Conquistar a sustentabilidade no campo, reduzir o custo Brasil e capacitar os empresários do agronegócio. O Agronegócio Brasileiro é um dos principais setores da economia nacional, conseguindo atingir posição de destaque mesmo em condições desiguais de competição. A possibilidade de crescimento da produção de grãos, fibras, energia, carnes, frutas, hortaliças, tubérculos, flores e piscicultura é muito grande, tanto sob a forma de aumento de produtividade, quanto pela expansão das áreas cultivadas em mais 15,5 milhões de hectares. 
O agronegócio brasileiro é uma atividade próspera, segura e rentável. O clima diversificado, chuvas regulares, energia solar abundante e quase 13% de toda a água doce disponível no planeta, fazem do Brasil um lugar de vocação natural para a agropecuária e todos os negócios relacionados à suas cadeias produtivas.
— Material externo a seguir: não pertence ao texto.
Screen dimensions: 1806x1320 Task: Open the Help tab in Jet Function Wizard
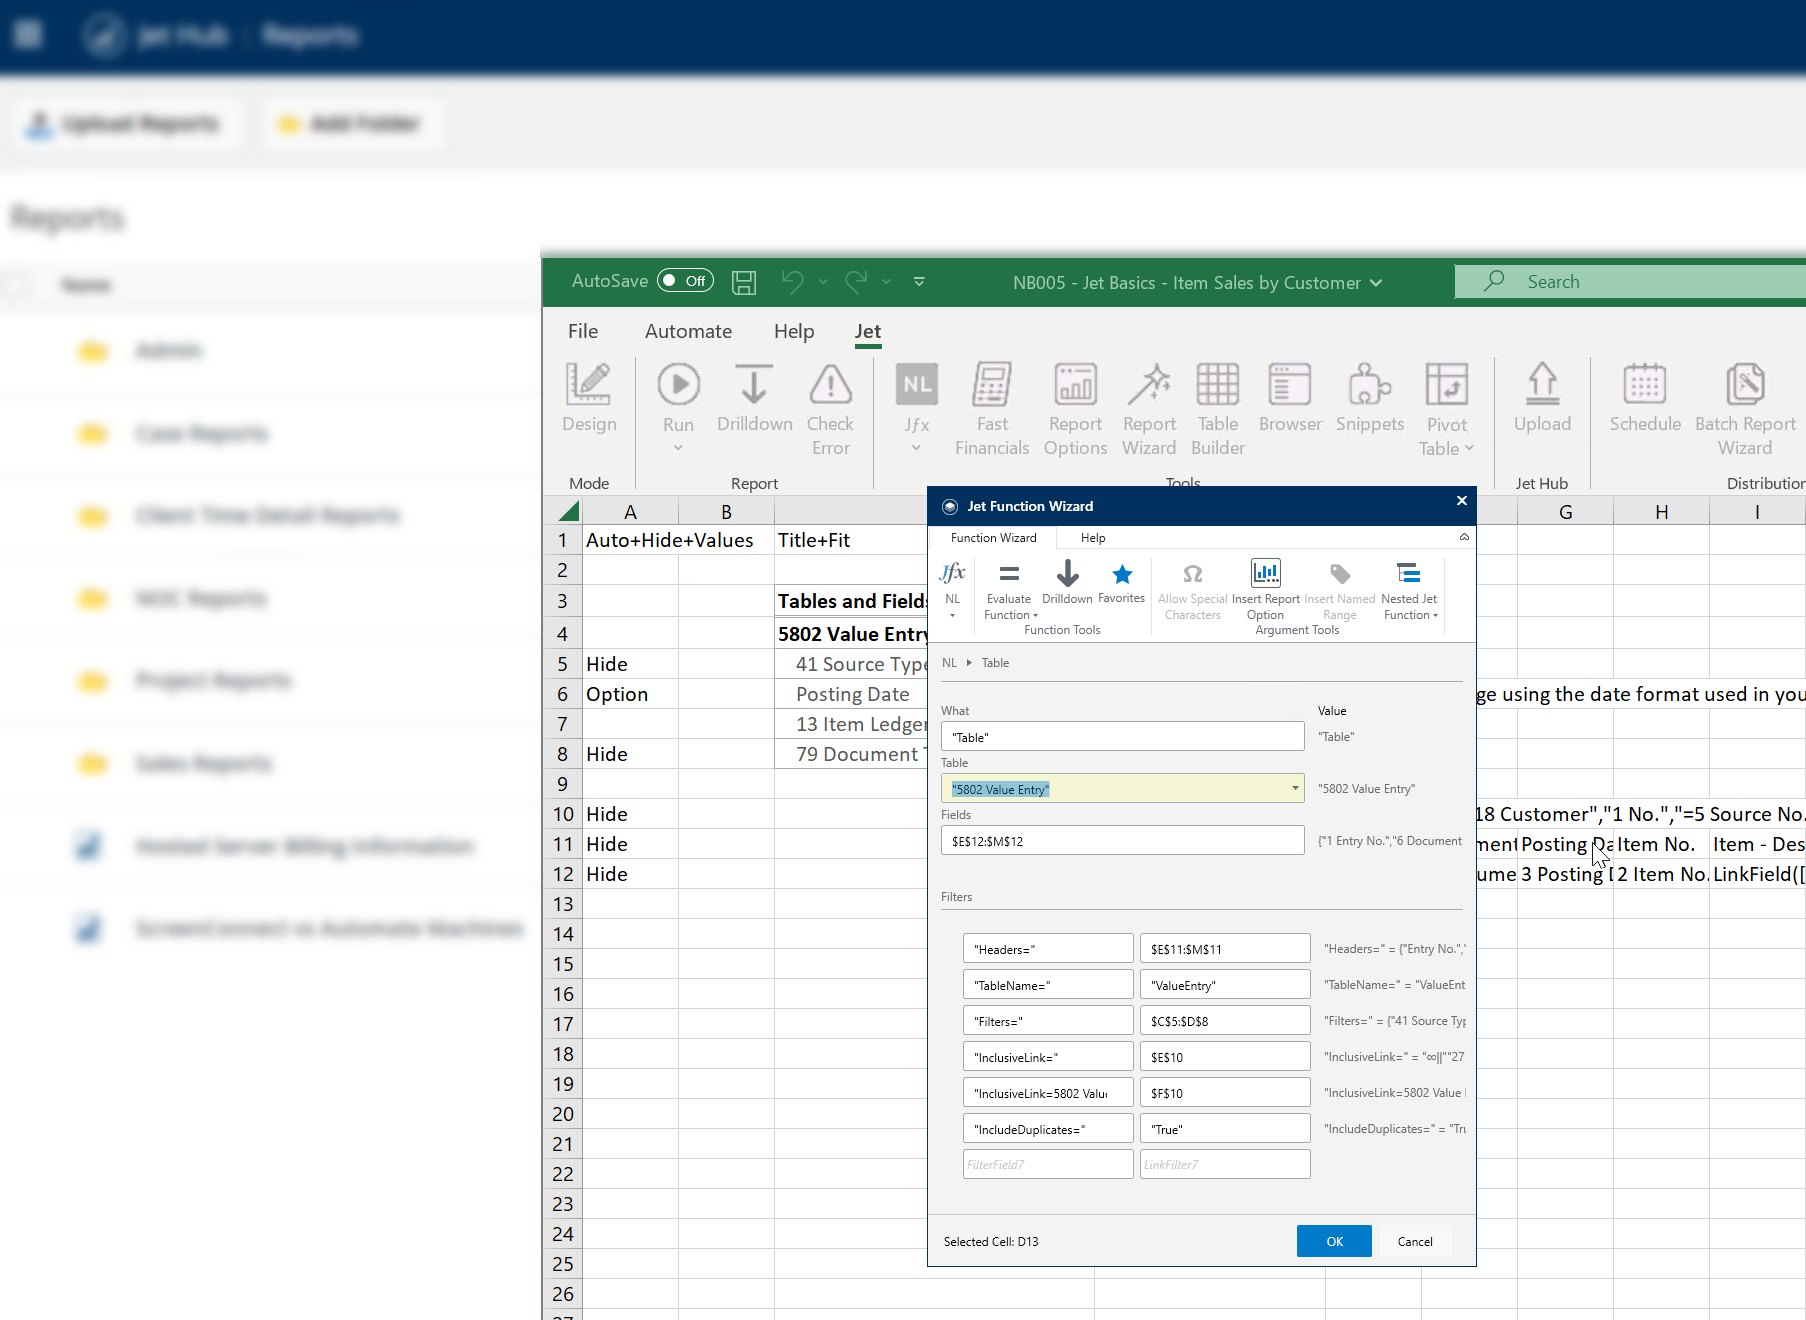tap(1093, 538)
O agronegócio é hoje a principal locomotiva da economia brasileira e responde por um em cada três reais gerados no país. 
São esses os pilares que sustentam a Diretoria de Agronegócio da Acirp. O objetivo é promover desenvolvimento sustentável do agronegócio regional, procurando beneficiar todos os setores envolvidos com produção, procedimento, distribuição e comercialização de produtos e serviços de origem. Estima-se que metade dos associados da Acirp esteja ligada ao Agronegócio, dos quais, cerca de 150 estão diretamente envolvidos no setor. 
A Acirp é a única associação comercial a manter uma diretoria específica para o setor de agronegócio e carrega uma história totalmente ligada ao setor rural. Isto porque, em 1920, um grupo de comerciantes e fazendeiros se uniu para discutir a economia da cidade, que antigamente era apoiada no comércio, na lavoura e na indústria. Neste começo, o nome da Associação era Acia – Associação Comercial, Industrial e Agrícola.

 

Costelão Acirp do Produtor


Em 2007 aconteceu o primeiro Costelão Acirp do Produtor Rural, um evento beneficente que surgiu para difundir o produto maior da cadeia (carne) e levantar a autoestima dos pecuaristas – a falta de políticas agrícolas trazia desconforto para a classe – além de ser uma festa para toda a família, unindo os produtores de forma descontraída e familiar com a tradicional costela gaúcha assada ao fogo de chão. Hoje, a festa acontece tradicionalmente entre o final de julho e o começo do mês de agosto, todos os anos, com renda revertida para instituições da cidade.